Spring time and stomp boxes, it is time to ring in the warmer weather with some distortion and a bit of yelling!
Here and Nowhere Else doesn’t sound like a brand new set of ideas but much like Japandroids – Celebration Rock, it knows what it is and what it wants to do…..and it does it very well. From the very first distortion drenched chords of Now Here In, the table is set for 8 songs and 32 minutes that never let up. These are 8 aggressive pop songs that can be compared to the aforementioned Japandroids or even the catchiness of early Weezer records minus the cheese. It can be viewed as an extension of what Cloud Nothings did on their previous record Attack On Memory, but there are some noticeable differences that help elevate the band.
The differences come in the production and mixing of the album. On the Steve Albini Produced Attack On Memory lead singer Dylan Baldi’s voice was cleared up in the mix and the attention of each song was more focused on his voice than it was rest of the music.
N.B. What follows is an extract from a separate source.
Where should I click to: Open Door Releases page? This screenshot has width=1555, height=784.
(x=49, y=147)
With Here And Nowhere Else the band had another famous producer John Congleton (Modest Mouse, The Walkmen, Bitch Magnet) behind the control board and he found a better way to capture and deliver the energy of the band. Baldi’s voice often washes into the cathedral of distortion and drums and that is a good thing. His voice fits really well as a melody within the music and the instruments all sound a little looser. A second difference can be heard in the mixing clarity of the instruments. Albini tightened things up like he does on a Shellac record, but the drums and bass tones aren’t Shellac, so the tightening only moves them to a grey area instead of making them pop. Congleton freed up the guitars and cymbals to let them ring and rock. This is an album that is more about feel, which is part aggression, part pop and the mixing balance helps meld the two together.
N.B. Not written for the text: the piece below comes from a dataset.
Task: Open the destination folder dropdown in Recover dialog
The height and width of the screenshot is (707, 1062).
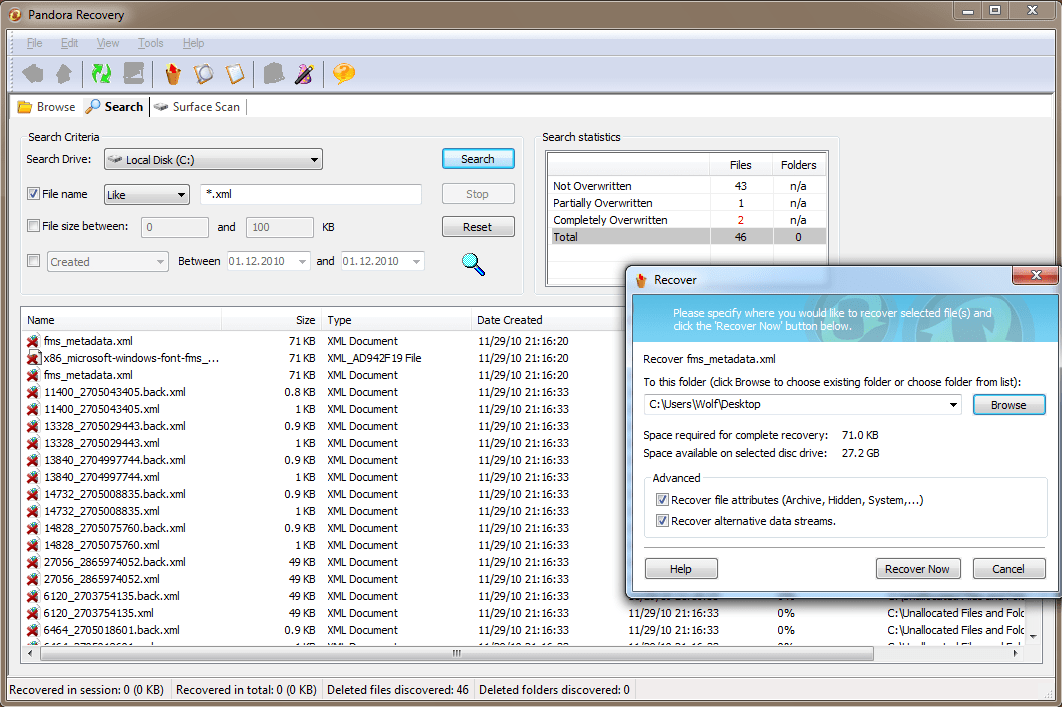Action: coord(954,404)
Dylan Baldi’s song writing has never been stronger as evidence in album standouts Psychic Trauma, Quieter Today and I’m Not Part Of Me. Each tune has a killer hook such as the steady lead in to Psychic Trauma which builds at a decent tempo before it explodes with intensity. The same can be said of the 7+ minute Pattern Walks which has Baldi repeating the song title several times before it dissolves, erupts, then turns into a trippy ending.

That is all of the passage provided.